Customer-centric reliability. Because customer and business impact live in the same database as telemetry, reliability work can be prioritized based on actual user pain rather than generic error counts. The copilot can answer questions such as "Which reliability issues affected our top ten customers this quarter?" or "Which services generate the most support tickets?"

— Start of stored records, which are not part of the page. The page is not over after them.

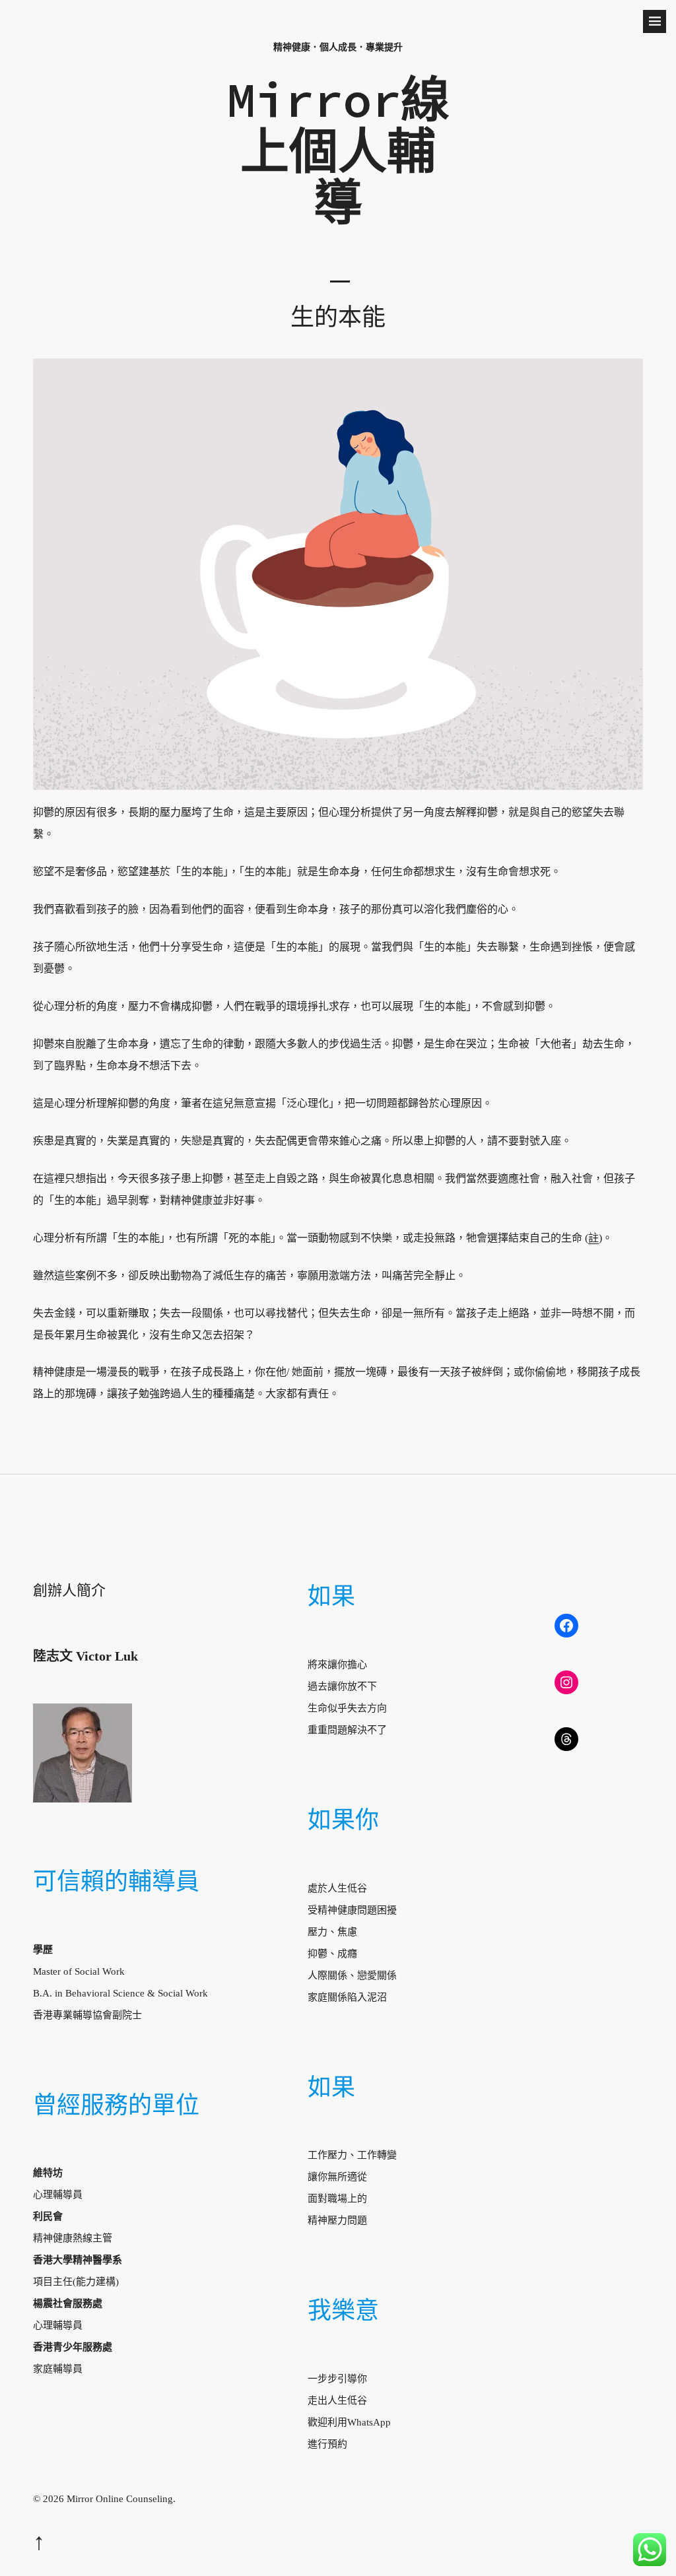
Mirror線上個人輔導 (338, 150)
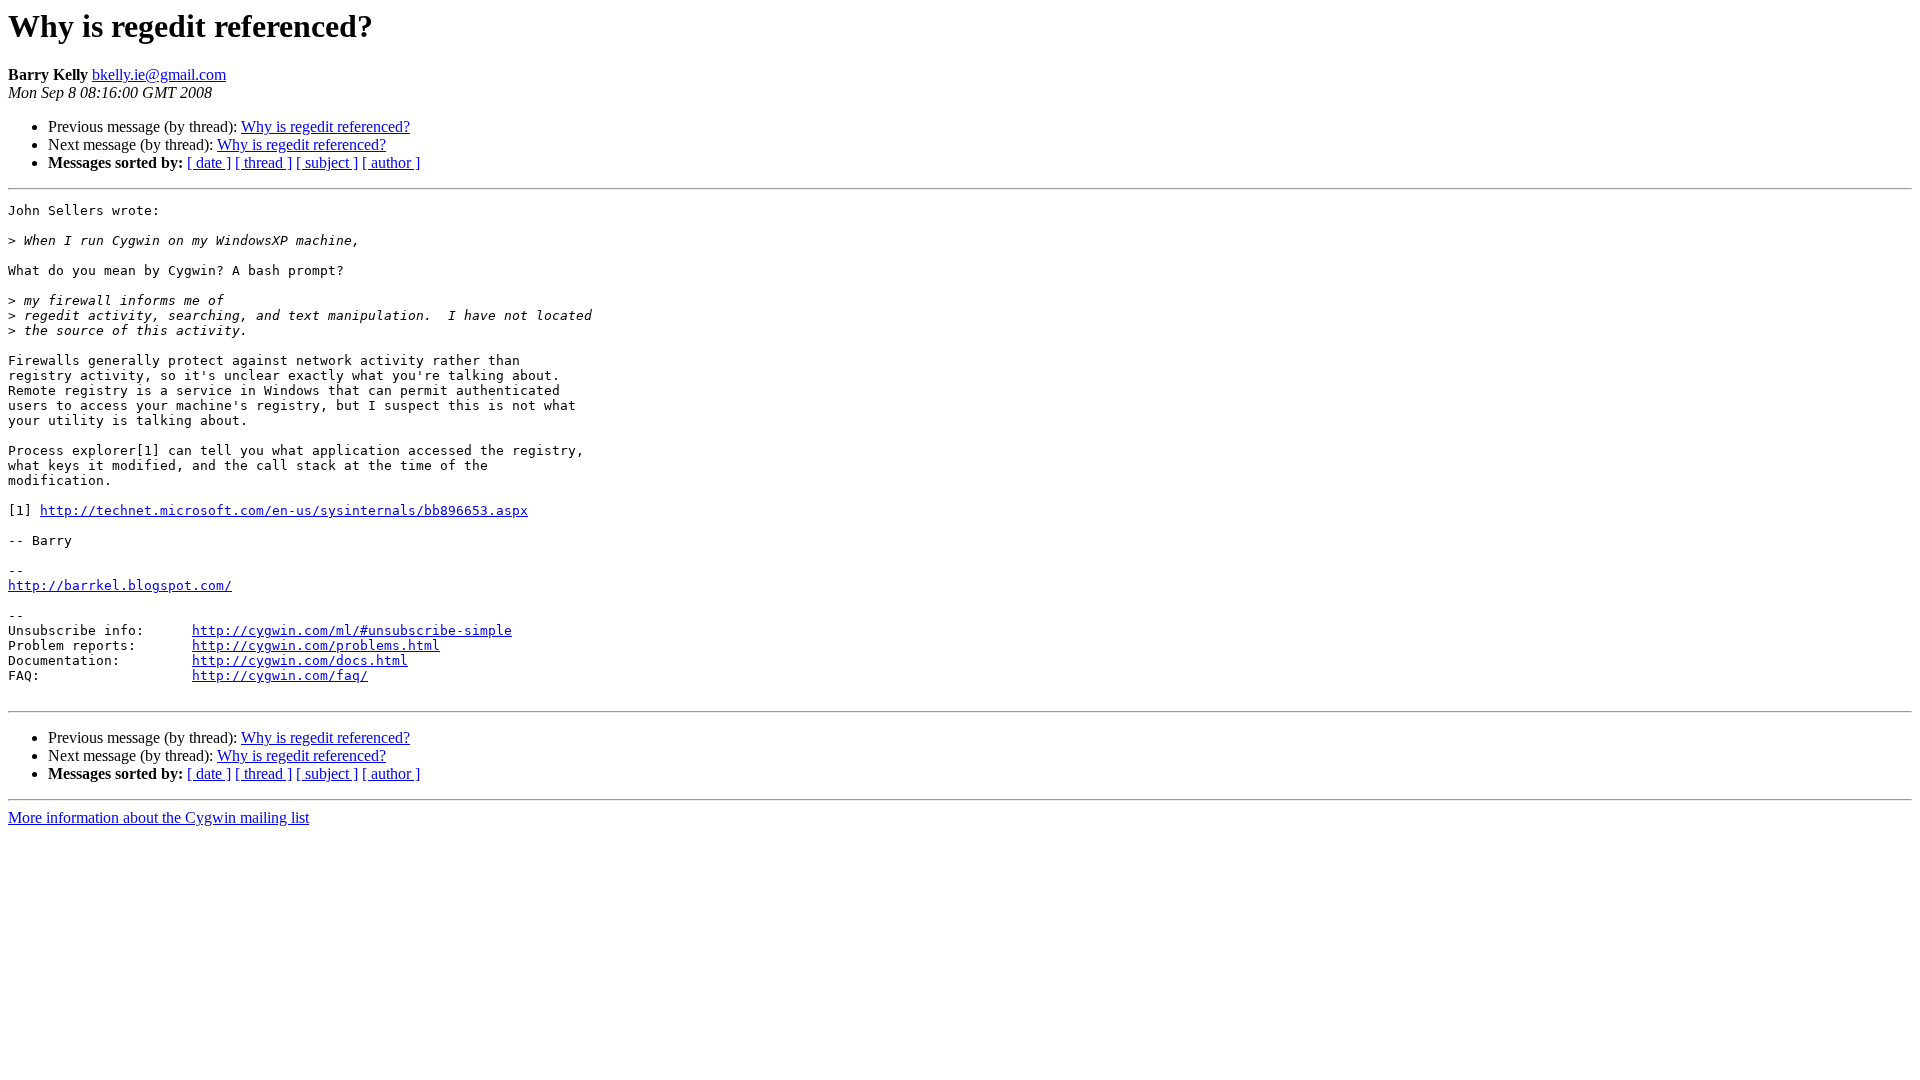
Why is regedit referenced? (325, 126)
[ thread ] (263, 162)
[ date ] (209, 162)
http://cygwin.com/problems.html (316, 645)
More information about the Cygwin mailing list (158, 817)
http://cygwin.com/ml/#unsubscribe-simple (352, 630)
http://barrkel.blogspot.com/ (120, 585)
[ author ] (391, 162)
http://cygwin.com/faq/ (280, 675)
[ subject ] (327, 162)
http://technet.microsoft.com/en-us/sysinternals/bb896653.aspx (284, 510)
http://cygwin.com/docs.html (300, 660)
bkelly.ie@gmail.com (159, 74)
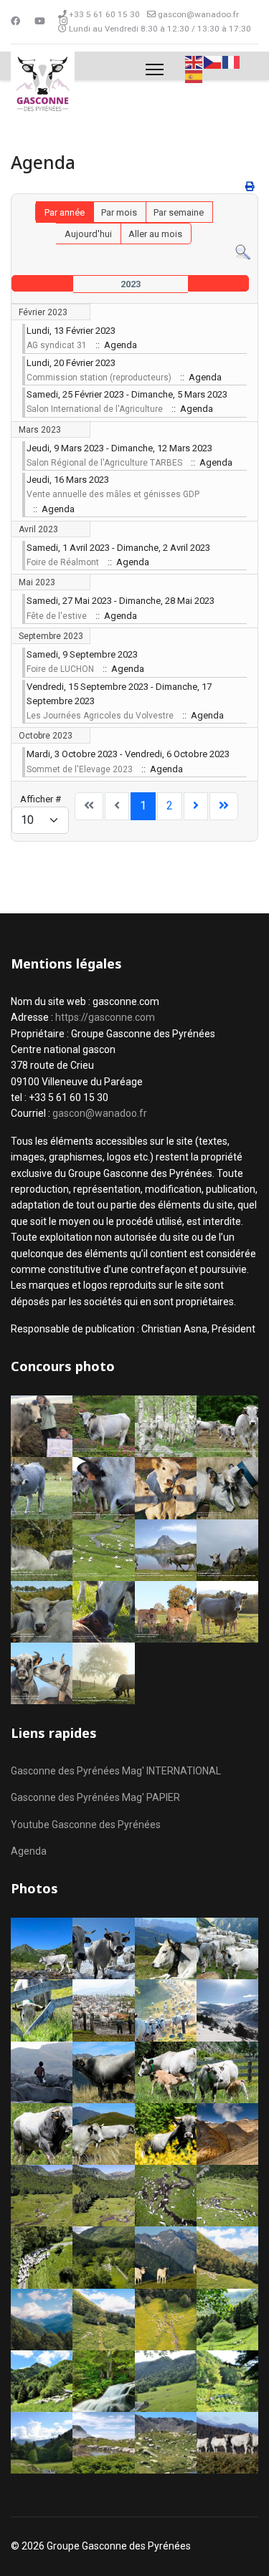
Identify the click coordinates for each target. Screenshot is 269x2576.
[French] (231, 61)
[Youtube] (39, 21)
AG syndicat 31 (57, 345)
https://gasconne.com (105, 1017)
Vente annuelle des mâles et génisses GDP (113, 494)
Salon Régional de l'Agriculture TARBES (104, 463)
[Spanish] (194, 76)
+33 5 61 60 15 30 (104, 14)
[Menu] (155, 69)
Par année (64, 212)
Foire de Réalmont (63, 562)
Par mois (119, 212)
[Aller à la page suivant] (196, 806)
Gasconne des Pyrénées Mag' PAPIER (95, 1797)
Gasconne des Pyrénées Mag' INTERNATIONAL (116, 1771)
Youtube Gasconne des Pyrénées (86, 1824)
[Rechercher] (242, 252)
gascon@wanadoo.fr (198, 14)
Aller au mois (155, 234)
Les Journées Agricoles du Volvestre (100, 716)
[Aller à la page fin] (223, 806)
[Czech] (213, 61)
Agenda (29, 1851)
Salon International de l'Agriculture (95, 409)
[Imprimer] (250, 186)
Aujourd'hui (88, 234)
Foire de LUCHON (60, 669)
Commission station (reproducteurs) (99, 378)
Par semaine (179, 212)
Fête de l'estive (57, 616)
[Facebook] (15, 21)
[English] (194, 61)
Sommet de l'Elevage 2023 (80, 769)
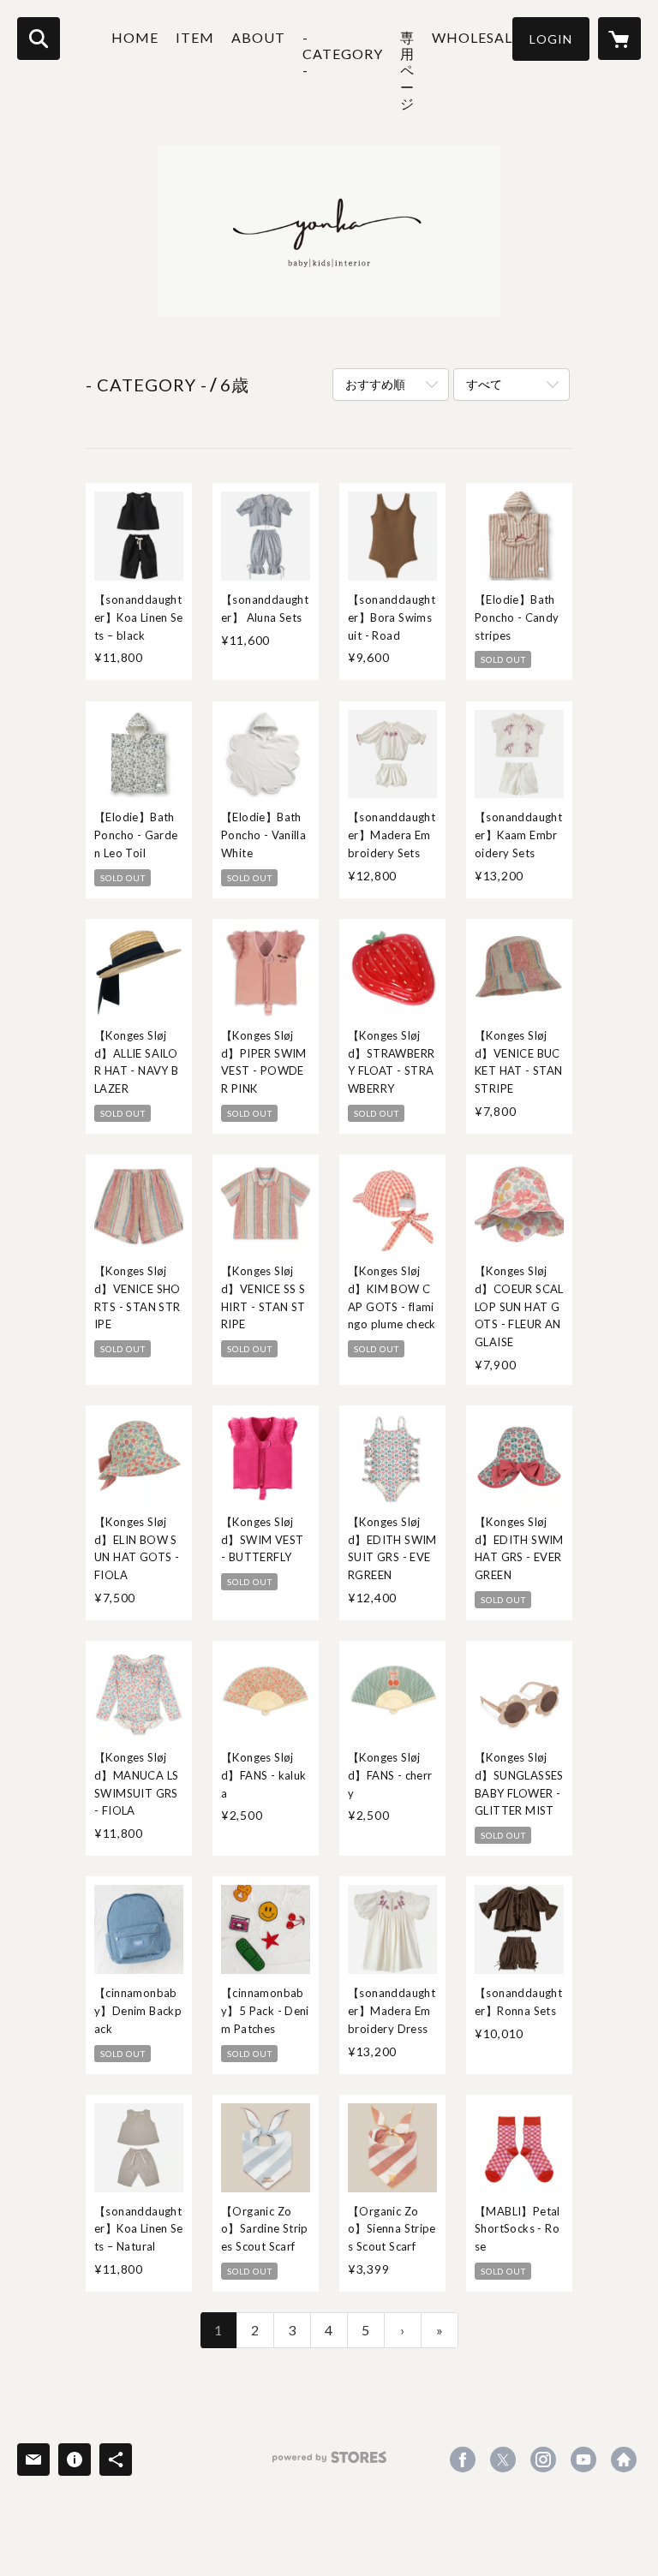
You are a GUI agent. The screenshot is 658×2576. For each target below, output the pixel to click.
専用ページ (407, 70)
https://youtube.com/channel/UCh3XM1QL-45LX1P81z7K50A (583, 2459)
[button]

This upstream angle is also what many AI SRE offerings miss today. If the only lever is incident response, the system remains perpetually reactive. When the observability foundation itself is AI-native, and ClickHouse serves as the core cognitive infrastructure, the organization can start reducing incident volume, not just resolving incidents faster.

Conclusion: build the foundation, own the future of operations #

The pattern is clear.

1. Build a cost-efficient, high-fidelity observability store on ClickHouse.
2. Add a rich context layer for deployments, topology, incidents, and customers, including the soft signals that currently live in Slack and documents.
3. Expose that substrate to an LLM copilot through MCP and carefully constrained SQL.
4. Start with on-call assistance, then extend those capabilities to code review, testing, and planning.

The teams that make this architectural shift won't just have better AI SRE tools. They'll have a different reliability posture altogether, where incident response becomes a fallback rather than the default operating mode.

If your AI SRE project is stuck, don’t start with a new model. Start with a new database. Once observability is cheap, high-fidelity, and queryable, the copilot finally has something to be smart about.